## Work task
Your answer should be a number only: the count of lines in the following entries that contain "agent".

[Data provided Boundary: Start]

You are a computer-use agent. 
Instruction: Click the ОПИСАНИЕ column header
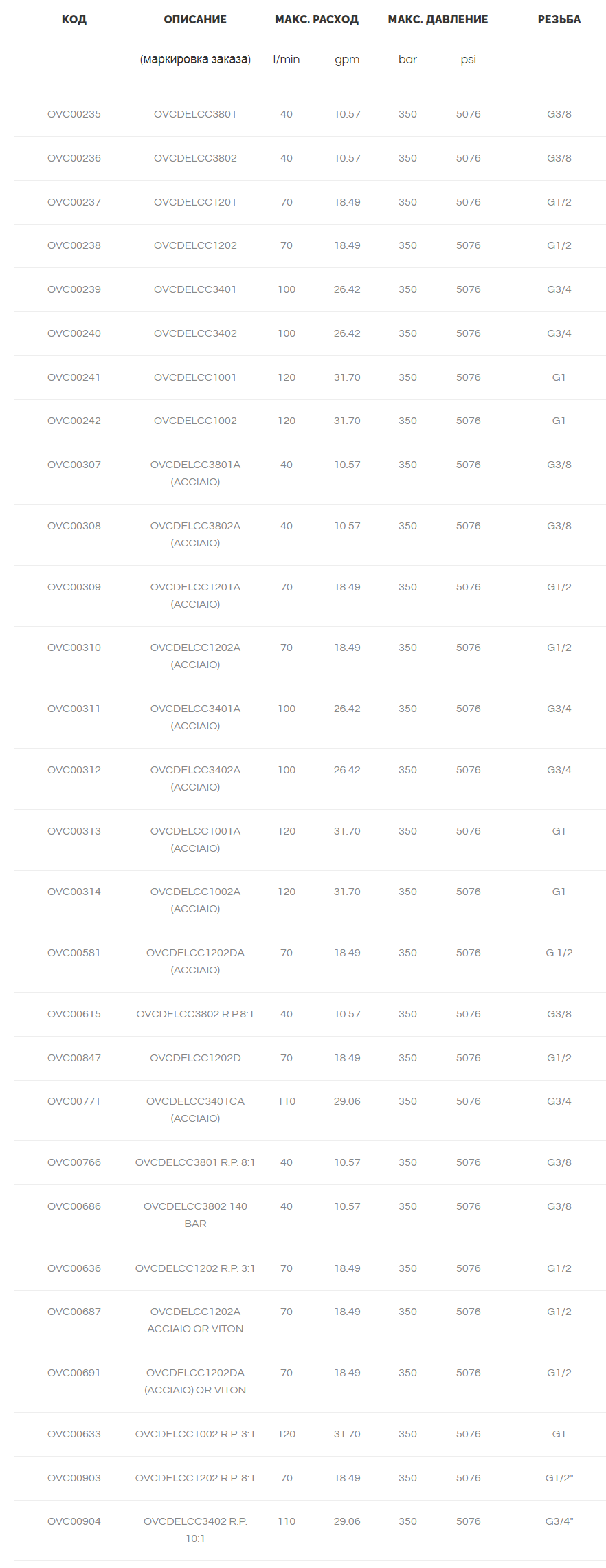tap(195, 19)
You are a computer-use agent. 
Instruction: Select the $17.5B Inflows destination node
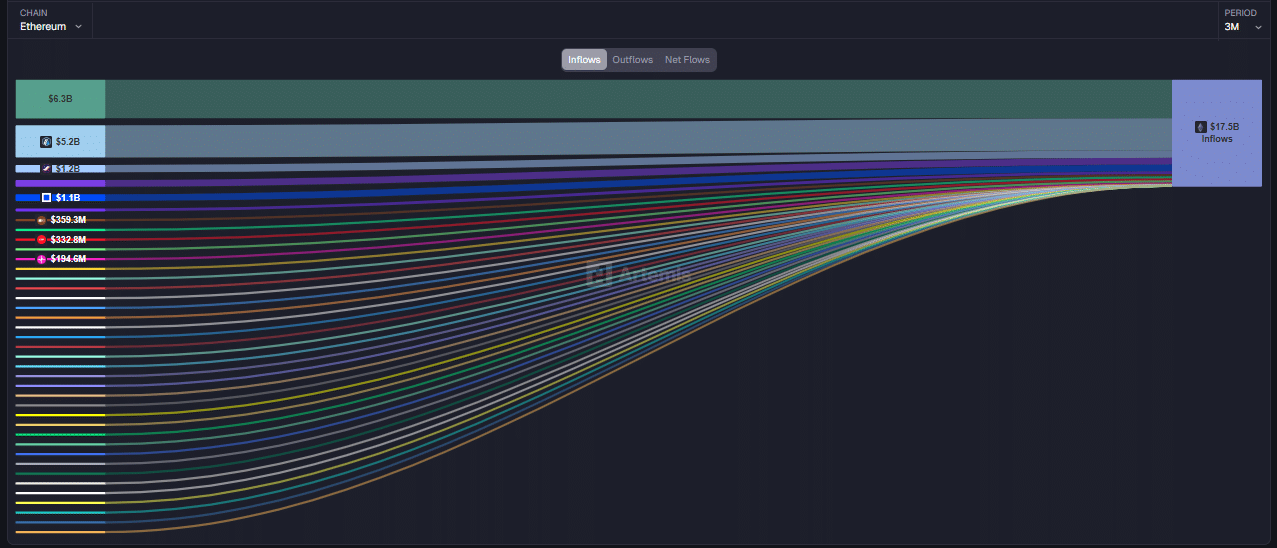tap(1216, 133)
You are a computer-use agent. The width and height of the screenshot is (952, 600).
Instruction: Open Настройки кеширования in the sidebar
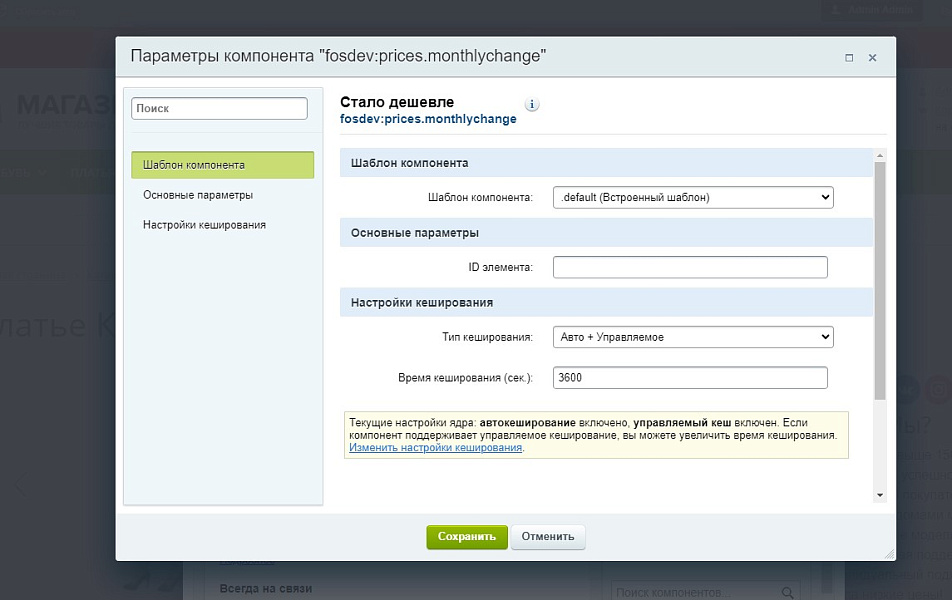pos(204,225)
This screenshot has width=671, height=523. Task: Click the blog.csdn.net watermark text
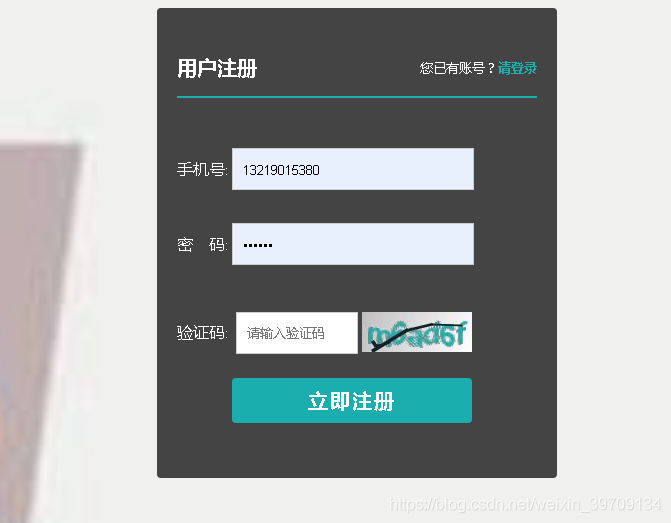pos(526,505)
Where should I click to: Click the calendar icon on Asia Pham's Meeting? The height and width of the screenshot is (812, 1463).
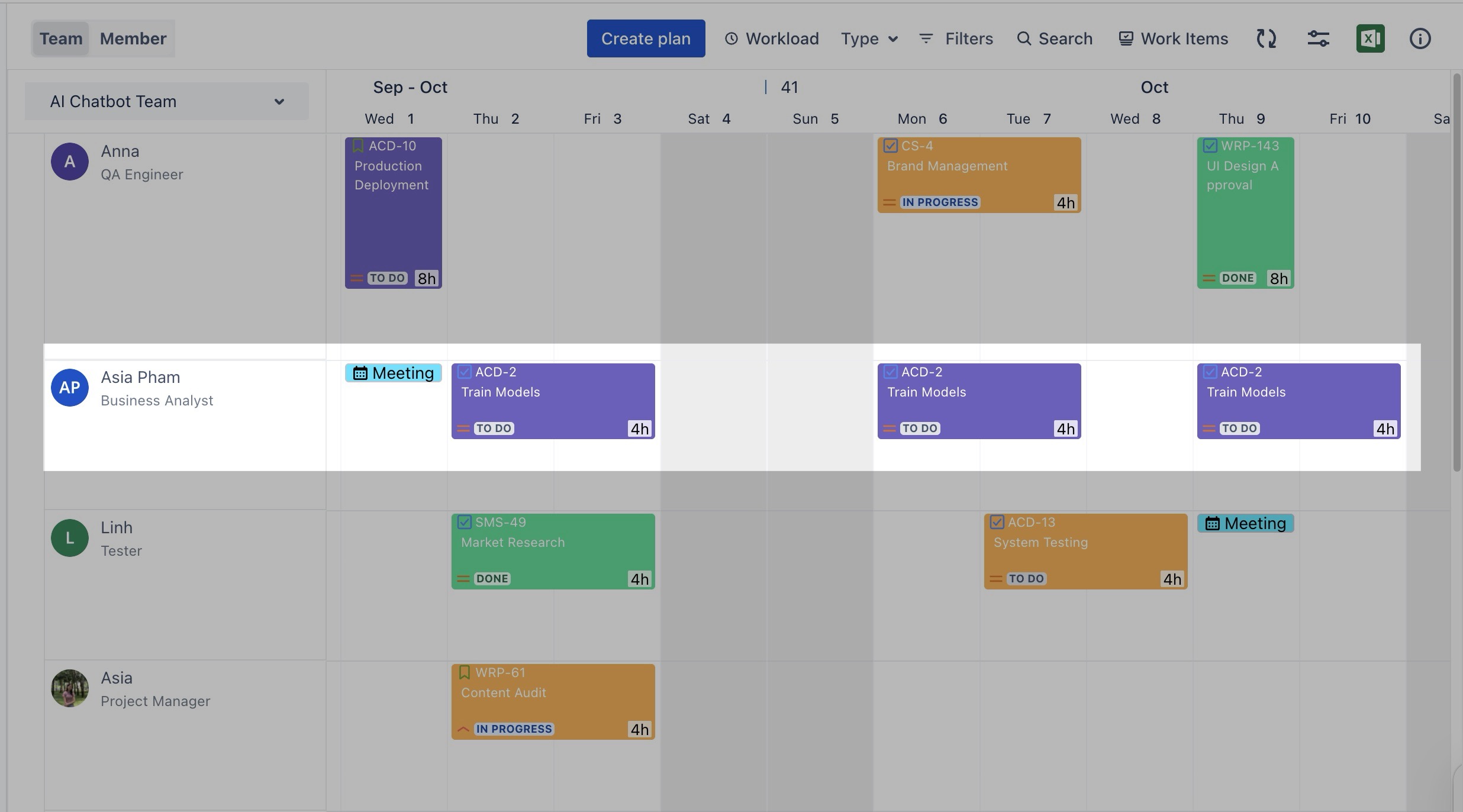360,373
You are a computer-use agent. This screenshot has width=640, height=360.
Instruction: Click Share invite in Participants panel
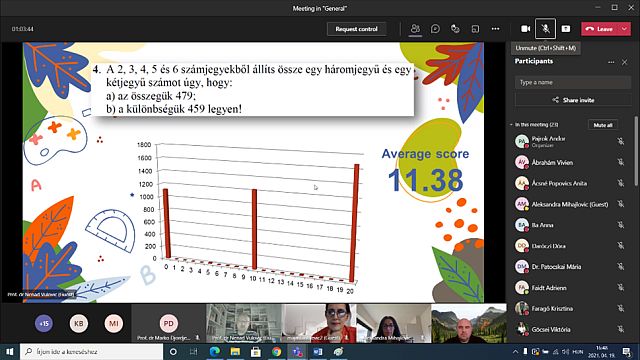pyautogui.click(x=573, y=100)
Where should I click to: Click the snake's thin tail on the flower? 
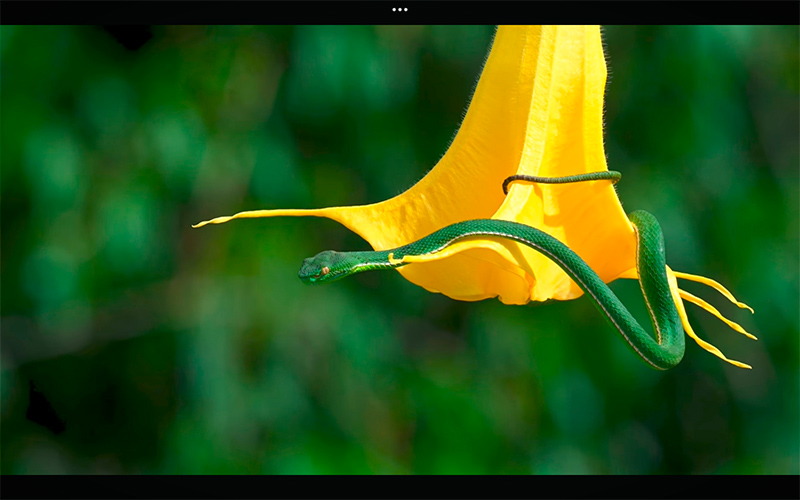[560, 179]
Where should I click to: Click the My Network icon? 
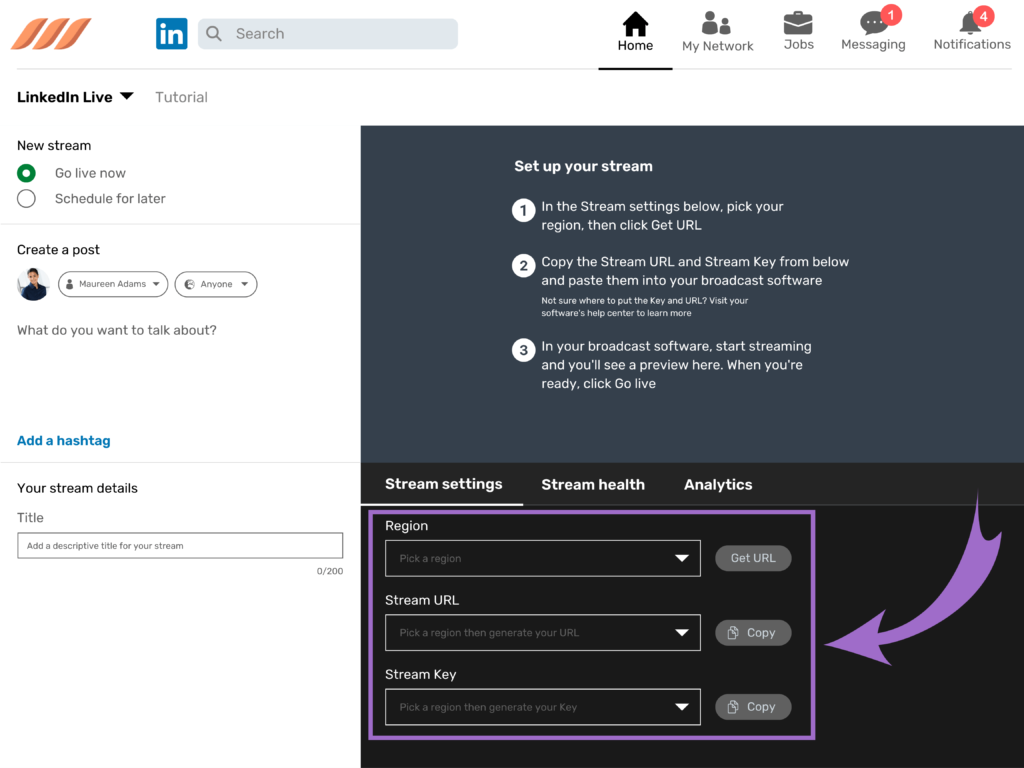click(x=717, y=24)
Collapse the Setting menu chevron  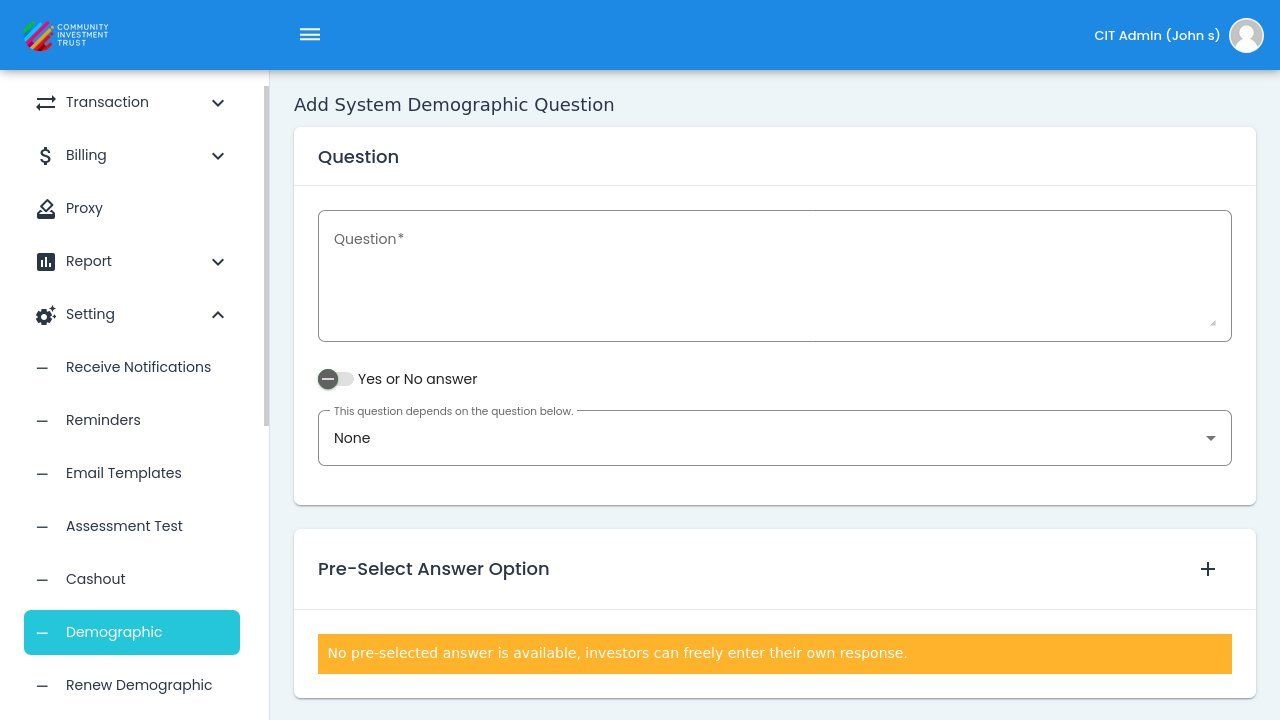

[Data provided Boundary: End]

## Task output
4